S4 Module incompatible with pytorch 2.0's `torch.compile`

RoiEXLab commented 1 year ago

Hi,

I'm using the sashimi model on my own dataset with reasonable success for a while now and I wanted to see if I could use the recently released torch.compile function on the sashimi model to speed up training for my experiments.

Unfortunately it doesn't work. The following line seems to fail (for reasons I don't understand): https://github.com/HazyResearch/state-spaces/blob/06dbbdfd0876501a7f12bf3262121badbc7658af/src/models/s4/s4.py#L703

On the pytorch site there's some information on how to deal with those issues, so I hope the code can be extended in the future to run faster by a noticeable amount.

Thanks in advance.

albertfgu commented 1 year ago

Thanks a lot for the report! Because of potential issues like these, I'm waiting until Pytorch 2.x is more stable before upgrading the entire repo. If the underlying issue is complex numbers with torch.compile (can you repro the error with a minimal example?) there's not much I can do and it would be great to file an issue directly with Pytorch.

[Entries for locating words and elements]
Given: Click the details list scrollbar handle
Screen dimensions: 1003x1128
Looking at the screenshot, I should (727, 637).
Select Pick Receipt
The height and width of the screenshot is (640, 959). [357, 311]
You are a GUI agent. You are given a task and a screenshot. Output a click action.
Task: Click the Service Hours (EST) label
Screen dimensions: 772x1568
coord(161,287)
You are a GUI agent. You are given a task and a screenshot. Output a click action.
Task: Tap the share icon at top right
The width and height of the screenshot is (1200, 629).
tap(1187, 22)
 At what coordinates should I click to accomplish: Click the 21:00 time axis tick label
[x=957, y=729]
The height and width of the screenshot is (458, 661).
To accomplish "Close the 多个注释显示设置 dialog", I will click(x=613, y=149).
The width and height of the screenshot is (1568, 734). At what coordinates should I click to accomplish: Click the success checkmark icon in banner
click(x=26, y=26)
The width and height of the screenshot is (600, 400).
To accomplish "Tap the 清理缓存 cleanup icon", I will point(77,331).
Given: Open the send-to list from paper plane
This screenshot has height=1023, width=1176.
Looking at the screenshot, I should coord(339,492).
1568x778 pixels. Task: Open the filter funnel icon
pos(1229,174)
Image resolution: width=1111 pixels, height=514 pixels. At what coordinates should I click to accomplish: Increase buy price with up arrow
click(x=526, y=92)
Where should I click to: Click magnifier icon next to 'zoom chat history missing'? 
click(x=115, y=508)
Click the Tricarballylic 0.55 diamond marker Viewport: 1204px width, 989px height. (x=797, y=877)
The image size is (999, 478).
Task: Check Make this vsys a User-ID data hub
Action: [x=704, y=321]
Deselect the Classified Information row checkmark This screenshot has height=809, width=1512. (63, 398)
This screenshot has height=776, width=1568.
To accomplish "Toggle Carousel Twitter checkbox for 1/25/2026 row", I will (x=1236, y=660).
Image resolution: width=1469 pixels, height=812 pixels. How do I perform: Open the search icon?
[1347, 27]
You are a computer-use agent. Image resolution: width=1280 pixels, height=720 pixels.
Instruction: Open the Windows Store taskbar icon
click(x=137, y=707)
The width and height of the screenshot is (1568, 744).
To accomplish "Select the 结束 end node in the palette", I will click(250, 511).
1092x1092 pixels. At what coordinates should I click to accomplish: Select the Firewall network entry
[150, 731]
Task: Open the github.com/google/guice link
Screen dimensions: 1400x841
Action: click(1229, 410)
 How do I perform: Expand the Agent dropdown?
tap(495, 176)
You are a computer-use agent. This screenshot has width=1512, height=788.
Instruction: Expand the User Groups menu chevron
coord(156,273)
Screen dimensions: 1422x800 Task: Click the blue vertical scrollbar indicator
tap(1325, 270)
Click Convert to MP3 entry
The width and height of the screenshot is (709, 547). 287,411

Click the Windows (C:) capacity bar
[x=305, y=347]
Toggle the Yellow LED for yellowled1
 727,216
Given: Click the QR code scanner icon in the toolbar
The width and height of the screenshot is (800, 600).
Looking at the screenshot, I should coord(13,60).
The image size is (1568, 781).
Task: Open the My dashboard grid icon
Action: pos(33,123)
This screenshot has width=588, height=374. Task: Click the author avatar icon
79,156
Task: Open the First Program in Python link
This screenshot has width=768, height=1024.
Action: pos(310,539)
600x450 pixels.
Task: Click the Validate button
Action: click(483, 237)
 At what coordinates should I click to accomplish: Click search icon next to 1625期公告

GIVEN INSTRUCTION:
Reproduce verbatim the stretch of the torch.compile issue thread from "I'm using the" through "Thanks in advance.".

SOLUTION FOR THIS PROBLEM:
I'm using the sashimi model on my own dataset with reasonable success for a while now and I wanted to see if I could use the recently released torch.compile function on the sashimi model to speed up training for my experiments.

Unfortunately it doesn't work. The following line seems to fail (for reasons I don't understand): https://github.com/HazyResearch/state-spaces/blob/06dbbdfd0876501a7f12bf3262121badbc7658af/src/models/s4/s4.py#L703

On the pytorch site there's some information on how to deal with those issues, so I hope the code can be extended in the future to run faster by a noticeable amount.

Thanks in advance.